Thousands of people who really think that this time they’ll use it have purchased the Regreterciser 3000, a piece of exercise equipment specially designed to give a workout to as many body parts as possible whilst being hauled out to the footpath for the next council clean up.
“We recognise that most of our equipment is purchased by lazy slobs who use it once and then give up, never touching it again until about two years later when they drag it out the front for hard rubbish day or optimistically give it pride of place in their garage sale,” said Pete Throckmorten, head of sales for Gulliblecom Gym Gear. “The Regreterciser 3000 at least gives them one opportunity to work up a genuine sweat in their lifetime.”
The Regreterciser is constructed out of a heavy lead-osmium alloy that will give a challenging resistance workout when lifted, plus its cumbersome shape means both arm and leg muscles need to be stretched to the fullest simply to pick it up.

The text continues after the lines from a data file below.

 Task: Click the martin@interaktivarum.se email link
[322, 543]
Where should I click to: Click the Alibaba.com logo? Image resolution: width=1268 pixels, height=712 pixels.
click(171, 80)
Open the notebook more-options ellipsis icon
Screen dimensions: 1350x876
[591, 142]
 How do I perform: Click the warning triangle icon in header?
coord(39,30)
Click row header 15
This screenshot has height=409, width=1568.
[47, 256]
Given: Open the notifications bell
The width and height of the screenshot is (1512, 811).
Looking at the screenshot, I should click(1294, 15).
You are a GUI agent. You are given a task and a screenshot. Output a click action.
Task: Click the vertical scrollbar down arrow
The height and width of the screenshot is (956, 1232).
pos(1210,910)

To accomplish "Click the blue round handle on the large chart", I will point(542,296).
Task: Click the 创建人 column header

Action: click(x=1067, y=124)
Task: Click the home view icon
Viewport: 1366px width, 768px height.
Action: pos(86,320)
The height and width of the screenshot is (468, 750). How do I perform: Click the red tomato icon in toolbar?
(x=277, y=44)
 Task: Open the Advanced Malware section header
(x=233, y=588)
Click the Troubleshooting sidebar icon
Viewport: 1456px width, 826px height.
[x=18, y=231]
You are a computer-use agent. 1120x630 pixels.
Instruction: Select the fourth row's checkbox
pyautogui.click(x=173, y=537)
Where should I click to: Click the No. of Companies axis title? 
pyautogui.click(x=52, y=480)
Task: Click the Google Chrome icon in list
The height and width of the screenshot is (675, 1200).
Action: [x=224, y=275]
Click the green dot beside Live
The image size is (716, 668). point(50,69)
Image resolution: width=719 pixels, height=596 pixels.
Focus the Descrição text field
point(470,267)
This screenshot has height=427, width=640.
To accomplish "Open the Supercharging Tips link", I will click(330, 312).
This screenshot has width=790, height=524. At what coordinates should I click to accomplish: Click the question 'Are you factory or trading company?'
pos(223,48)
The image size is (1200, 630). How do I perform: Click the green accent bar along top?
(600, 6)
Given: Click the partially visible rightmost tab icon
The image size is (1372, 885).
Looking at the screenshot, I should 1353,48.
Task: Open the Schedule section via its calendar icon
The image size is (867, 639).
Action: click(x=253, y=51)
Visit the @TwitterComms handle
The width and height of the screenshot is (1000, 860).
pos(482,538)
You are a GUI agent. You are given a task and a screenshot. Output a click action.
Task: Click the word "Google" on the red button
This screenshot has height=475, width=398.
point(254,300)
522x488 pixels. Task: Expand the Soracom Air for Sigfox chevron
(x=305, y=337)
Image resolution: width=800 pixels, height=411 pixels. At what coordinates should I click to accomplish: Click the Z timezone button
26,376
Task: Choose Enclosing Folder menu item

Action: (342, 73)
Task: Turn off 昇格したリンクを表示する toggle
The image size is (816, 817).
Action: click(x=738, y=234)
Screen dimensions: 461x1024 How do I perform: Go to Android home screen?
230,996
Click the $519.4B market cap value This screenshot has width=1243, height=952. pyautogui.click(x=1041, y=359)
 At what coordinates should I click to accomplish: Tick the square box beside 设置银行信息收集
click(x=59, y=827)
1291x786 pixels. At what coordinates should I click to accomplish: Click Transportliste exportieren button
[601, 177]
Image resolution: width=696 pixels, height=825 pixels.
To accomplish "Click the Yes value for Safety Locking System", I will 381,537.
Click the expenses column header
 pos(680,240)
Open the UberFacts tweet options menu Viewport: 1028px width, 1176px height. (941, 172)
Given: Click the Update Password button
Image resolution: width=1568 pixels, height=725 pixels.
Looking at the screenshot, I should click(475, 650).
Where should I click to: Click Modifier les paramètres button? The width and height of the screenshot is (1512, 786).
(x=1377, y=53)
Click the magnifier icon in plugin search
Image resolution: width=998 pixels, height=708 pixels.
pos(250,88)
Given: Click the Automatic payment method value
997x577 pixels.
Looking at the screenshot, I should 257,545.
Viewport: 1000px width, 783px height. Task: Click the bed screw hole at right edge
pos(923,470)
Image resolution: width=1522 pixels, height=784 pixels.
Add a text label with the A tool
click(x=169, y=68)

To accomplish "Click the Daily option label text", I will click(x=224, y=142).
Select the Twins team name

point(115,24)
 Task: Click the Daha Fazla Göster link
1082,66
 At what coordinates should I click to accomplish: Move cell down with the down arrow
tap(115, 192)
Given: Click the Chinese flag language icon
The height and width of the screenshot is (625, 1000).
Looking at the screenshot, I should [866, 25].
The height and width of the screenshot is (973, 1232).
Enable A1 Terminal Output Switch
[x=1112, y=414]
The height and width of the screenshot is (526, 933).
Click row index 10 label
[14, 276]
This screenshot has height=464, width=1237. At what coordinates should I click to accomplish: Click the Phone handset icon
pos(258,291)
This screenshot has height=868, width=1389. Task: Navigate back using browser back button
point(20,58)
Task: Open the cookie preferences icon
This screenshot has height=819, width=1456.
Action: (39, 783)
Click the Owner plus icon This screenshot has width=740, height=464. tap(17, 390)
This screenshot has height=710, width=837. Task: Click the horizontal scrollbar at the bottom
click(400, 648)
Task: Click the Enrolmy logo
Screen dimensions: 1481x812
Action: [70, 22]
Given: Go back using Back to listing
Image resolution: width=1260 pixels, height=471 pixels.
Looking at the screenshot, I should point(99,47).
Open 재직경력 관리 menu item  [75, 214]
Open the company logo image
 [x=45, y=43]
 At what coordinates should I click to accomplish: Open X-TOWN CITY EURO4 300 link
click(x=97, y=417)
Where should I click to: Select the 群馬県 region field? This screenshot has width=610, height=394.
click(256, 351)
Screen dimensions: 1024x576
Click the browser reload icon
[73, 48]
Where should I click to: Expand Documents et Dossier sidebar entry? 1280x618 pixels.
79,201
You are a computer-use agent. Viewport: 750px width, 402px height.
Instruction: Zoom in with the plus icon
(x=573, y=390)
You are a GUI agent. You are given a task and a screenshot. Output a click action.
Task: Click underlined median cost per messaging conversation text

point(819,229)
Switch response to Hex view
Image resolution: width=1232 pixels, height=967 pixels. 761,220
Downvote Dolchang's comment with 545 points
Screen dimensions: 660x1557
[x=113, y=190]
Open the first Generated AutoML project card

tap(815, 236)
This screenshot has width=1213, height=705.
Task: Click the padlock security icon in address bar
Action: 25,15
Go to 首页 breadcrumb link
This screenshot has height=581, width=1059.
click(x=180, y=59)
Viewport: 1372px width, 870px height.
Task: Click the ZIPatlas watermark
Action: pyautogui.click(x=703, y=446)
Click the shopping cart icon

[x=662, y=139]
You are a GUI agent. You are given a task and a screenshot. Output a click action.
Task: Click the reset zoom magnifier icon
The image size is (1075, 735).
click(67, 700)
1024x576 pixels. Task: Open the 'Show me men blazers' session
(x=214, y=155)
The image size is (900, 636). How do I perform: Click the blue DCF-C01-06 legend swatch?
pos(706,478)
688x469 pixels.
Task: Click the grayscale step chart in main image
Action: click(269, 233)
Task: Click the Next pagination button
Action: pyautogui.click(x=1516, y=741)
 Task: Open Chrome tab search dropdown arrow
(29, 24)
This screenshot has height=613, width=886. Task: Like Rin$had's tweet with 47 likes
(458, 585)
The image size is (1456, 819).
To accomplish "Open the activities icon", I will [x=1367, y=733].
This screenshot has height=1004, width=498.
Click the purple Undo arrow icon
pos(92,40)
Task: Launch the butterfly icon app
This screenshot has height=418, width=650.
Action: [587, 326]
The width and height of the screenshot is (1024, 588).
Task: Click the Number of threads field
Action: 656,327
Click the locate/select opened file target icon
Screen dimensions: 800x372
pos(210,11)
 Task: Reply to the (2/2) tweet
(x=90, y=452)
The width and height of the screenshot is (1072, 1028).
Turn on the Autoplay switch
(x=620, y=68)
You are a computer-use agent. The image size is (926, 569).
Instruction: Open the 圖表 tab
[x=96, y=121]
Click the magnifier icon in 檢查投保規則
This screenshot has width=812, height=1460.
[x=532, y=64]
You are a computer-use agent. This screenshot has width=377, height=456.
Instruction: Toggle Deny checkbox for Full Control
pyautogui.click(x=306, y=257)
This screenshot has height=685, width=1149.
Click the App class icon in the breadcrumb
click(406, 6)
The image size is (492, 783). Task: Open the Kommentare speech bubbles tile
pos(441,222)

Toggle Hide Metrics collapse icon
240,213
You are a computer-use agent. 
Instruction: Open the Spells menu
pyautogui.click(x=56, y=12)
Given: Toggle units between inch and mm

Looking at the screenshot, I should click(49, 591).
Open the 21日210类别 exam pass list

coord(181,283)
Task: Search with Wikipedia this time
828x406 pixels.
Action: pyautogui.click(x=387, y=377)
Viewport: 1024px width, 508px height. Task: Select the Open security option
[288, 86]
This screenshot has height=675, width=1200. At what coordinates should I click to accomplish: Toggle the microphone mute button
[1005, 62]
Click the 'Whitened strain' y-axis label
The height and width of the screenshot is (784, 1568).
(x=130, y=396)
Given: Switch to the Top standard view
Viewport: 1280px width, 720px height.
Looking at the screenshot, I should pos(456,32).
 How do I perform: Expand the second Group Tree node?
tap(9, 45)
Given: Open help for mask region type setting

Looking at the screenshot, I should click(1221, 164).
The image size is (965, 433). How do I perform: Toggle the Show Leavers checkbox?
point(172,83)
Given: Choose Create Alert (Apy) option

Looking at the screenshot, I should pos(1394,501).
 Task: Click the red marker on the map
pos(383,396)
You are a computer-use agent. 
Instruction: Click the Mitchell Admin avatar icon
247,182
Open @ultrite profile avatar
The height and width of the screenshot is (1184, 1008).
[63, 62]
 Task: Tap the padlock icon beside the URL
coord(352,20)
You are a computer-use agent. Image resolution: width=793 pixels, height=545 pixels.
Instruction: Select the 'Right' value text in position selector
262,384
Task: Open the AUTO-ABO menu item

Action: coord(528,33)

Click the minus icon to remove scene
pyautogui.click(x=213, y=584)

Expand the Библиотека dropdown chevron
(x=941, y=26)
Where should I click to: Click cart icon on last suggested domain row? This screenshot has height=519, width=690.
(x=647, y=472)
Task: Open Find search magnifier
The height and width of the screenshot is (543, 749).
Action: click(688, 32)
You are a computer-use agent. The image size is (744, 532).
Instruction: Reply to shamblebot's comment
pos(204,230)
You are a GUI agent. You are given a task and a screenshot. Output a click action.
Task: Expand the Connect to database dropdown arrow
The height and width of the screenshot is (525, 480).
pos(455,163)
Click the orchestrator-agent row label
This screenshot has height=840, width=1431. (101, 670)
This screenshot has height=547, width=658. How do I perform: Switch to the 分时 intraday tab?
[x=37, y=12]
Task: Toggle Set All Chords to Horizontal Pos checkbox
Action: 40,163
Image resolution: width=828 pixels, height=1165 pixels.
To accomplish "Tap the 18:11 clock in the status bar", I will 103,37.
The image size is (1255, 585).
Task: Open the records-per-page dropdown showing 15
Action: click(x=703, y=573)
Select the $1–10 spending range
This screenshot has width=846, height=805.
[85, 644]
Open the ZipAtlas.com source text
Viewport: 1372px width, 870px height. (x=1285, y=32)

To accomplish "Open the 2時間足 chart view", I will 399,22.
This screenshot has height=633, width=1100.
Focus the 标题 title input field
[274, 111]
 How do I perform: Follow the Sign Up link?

“I bought the Regreterciser 3000 after seeing the infomercial on Larry Emdur’s morning show which showed a bunch of grinning idiots in leotards carting them out to the street in front of the tv studio,” said satisfied customer Ned Frings. “My favourite feature is that it comes with a blank piece of printing paper already sticky taped to it for you to write in the price for your garage sale.”
The first 500 callers will also receive Blendomatic Unobtruser, a piece of food preparation equipment shaped especially to fit into a corner of your kitchen that you never use.